** EXCERPT **

======

The Arizona Court of Appeals held the Insurer had “good reason to suspect arson” and the Insured’s expert affidavit did not raise a material question of fact, which precluded summary judgment.
The Arizona Court of Appeals noted the following undisputed evidence indicated both “good reason to suspect arson” and no material fact to issue regarding bad faith:
- The Insurer promptly interviewed relevant witnesses, performed an investigation of the fire scene, and sought relevant public documents;
- When the Insurer’s initial investigation revealed the fire was of suspicious origin, it asked the Insured’s to provide verifying documents and statements under oath;
- The Insured’s did not immediately cooperate with the Insurer’s investigation and failed for several months to both provide the requested information and submit to sworn examination; and
- After the Insured’s examinations under oath, the Insurer conducted follow-up investigation: it conducted follow-up interviews, obtained additional records, and attempted to contact witnesses identified by the Insured’s.

======

** DATA EXTRACT **

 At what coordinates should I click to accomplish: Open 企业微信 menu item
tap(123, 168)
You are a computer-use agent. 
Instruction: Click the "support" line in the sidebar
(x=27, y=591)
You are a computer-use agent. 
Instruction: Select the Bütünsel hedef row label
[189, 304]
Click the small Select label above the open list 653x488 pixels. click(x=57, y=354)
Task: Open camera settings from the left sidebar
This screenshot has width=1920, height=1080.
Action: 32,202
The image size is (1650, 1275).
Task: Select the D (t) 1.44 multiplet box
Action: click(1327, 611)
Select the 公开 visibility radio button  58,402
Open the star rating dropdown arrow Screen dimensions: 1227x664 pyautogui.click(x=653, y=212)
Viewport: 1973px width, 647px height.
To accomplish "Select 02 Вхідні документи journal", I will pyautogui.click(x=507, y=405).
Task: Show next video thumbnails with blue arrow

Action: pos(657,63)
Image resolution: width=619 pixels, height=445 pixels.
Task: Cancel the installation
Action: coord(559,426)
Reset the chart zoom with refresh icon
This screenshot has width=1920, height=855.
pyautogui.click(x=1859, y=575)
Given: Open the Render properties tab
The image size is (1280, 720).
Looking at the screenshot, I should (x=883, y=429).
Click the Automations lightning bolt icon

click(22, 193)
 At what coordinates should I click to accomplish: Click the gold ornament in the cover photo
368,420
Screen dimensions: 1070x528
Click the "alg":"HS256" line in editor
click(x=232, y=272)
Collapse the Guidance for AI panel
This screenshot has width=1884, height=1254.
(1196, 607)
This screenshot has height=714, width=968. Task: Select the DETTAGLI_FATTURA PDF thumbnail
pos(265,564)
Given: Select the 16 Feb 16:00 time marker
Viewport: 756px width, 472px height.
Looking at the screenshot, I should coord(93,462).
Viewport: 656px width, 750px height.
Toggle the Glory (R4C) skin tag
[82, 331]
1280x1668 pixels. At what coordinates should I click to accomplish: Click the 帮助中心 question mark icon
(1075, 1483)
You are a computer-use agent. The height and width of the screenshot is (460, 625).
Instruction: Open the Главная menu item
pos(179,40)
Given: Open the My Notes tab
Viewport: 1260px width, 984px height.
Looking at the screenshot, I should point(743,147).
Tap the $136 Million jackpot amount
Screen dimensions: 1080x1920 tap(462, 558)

======

** TASK SET **
**a)** Translate into Spanish this sentence from the excerpt on the arson insurance case: "The Arizona Court of Appeals held the Insurer had “good reason to suspect arson” and the Insured’s expert affidavit did not raise a material question of fact, which precluded summary judgment."
**b)** Retype the rows verbatim, everything from the line containing "Reset the chart zoom with refresh icon" down to the last line of the rows.

** RESULTS FOR THE EXERCISE **
**a)** El Tribunal de Apelaciones de Arizona sostuvo que la Aseguradora tenía “buenas razones para sospechar de un incendio provocado” y que la declaración jurada del perito del Asegurado no planteaba una cuestión de hecho sustancial, lo cual impidió la sentencia sumaria.

**b)**
Reset the chart zoom with refresh icon
This screenshot has width=1920, height=855.
pyautogui.click(x=1859, y=575)
Given: Open the Render properties tab
The image size is (1280, 720).
Looking at the screenshot, I should (x=883, y=429).
Click the Automations lightning bolt icon

click(22, 193)
 At what coordinates should I click to accomplish: Click the gold ornament in the cover photo
368,420
Screen dimensions: 1070x528
Click the "alg":"HS256" line in editor
click(x=232, y=272)
Collapse the Guidance for AI panel
This screenshot has width=1884, height=1254.
(1196, 607)
This screenshot has height=714, width=968. Task: Select the DETTAGLI_FATTURA PDF thumbnail
pos(265,564)
Given: Select the 16 Feb 16:00 time marker
Viewport: 756px width, 472px height.
Looking at the screenshot, I should coord(93,462).
Viewport: 656px width, 750px height.
Toggle the Glory (R4C) skin tag
[82, 331]
1280x1668 pixels. At what coordinates should I click to accomplish: Click the 帮助中心 question mark icon
(1075, 1483)
You are a computer-use agent. The height and width of the screenshot is (460, 625).
Instruction: Open the Главная menu item
pos(179,40)
Given: Open the My Notes tab
Viewport: 1260px width, 984px height.
Looking at the screenshot, I should point(743,147).
Tap the $136 Million jackpot amount
Screen dimensions: 1080x1920 tap(462, 558)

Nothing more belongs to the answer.